The parents were very engaged in the conversation and volunteered that they had heard that Mingma Doma is the best student at the school! Chokpa’s three older brothers (16, 17 and 18 years old) have all received some education in Kathmandu, which the somehow family paid for. (The father supports itself with the sales of yak milk and cheese.) I agreed that Chokpa would be our second student to attend the Mt. Everest Boarding School in Salleri and they agreed to pay for minor expenses.
The third village visit was to the home of Dawa Chhering and Yanglli Sherpa. They have a young daughter, Lakpa, who is only 7 years old and currently attends the local village school. There are also two younger brothers (ages 2 ½ and 1 ½) , as well as three older children from a former marriage of the father, who is a widower. The family qualifies on the basis of need, but we felt that Lakpa is too young to attend boarding school. However, we’ve, identified her as a candidate to attend the Mt. Everest Boarding School in Salleri in two more years. The family seemed satisfied with this conclusion.
The fourth visit (yes, this is still the same day and yes, we drank multiple cups of tea and ate at each house) was to Nuru’s home. He is a well-known villager to us, as he has been involved in every trek we’ve taken so far, took us to see the site of the envisioned hydroelectric plant, and also has a daughter, Dali, who has received our assistance in the past year to attend a school in Basa, several hours away. (She and her brothers all go there weekly, and stay with a host family, but it is not a credited 10+2 English boarding school.) She currently studies: English, math, science and Nepali.

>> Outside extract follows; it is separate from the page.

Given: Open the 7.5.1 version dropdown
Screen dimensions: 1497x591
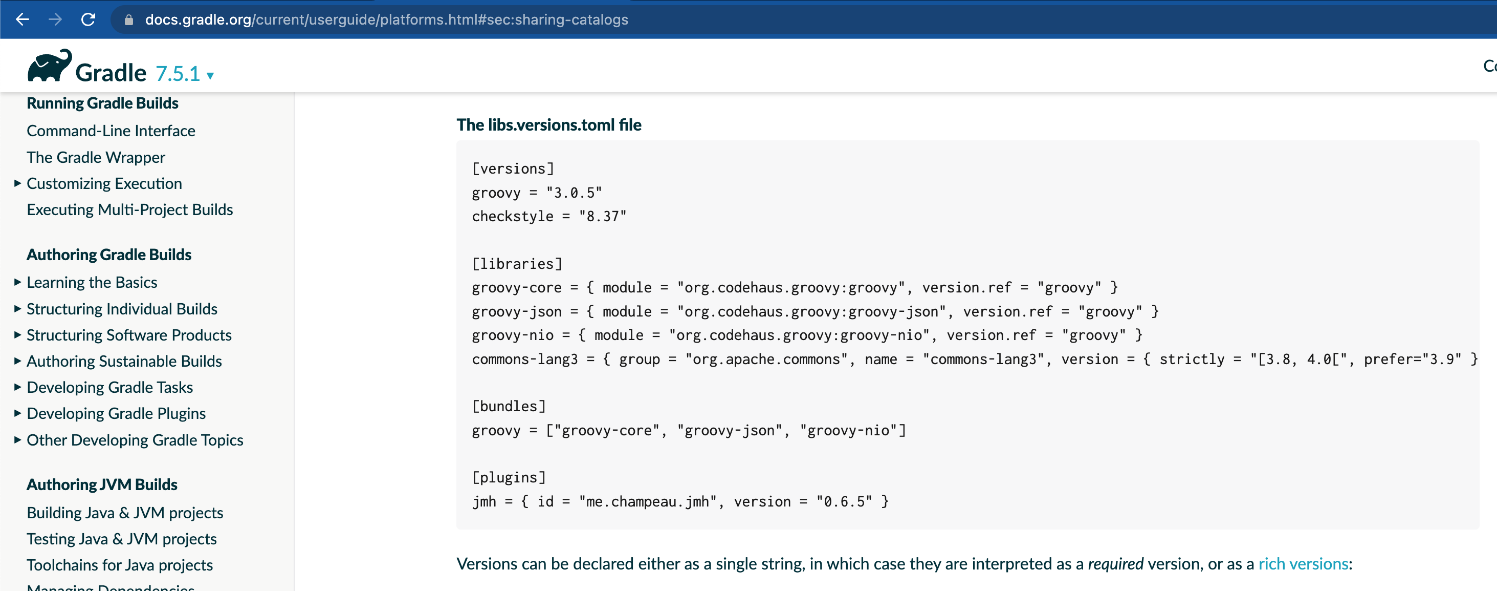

Dali is 12 years old and is very obviously very bright. Her father, Nuru, supports her getting an education, even if this means the mother will have to continue to be the one who tends to the animals in the jungle (she was not at this, or any other visit, to this home). Dali wants to be a doctor or nurse and attend university in Kathmandu. We then suggested that she switch schools and attend Mt.Everest Boarding School in Salleri with Mingma Doma. Nuru was very enthusiastic; Dali was overjoyed.
They will all start in February, 2014, and room together at the same host family. It is thought that they will be able to support each other with their studies and that we might receive some financial discounts as well.
Summary and Conclusions
We have a lot of interesting and – more importantly – useful projects in place and more ready to start:
* Monastery education for over 40 young monks
* Monastery environmental project (ledge)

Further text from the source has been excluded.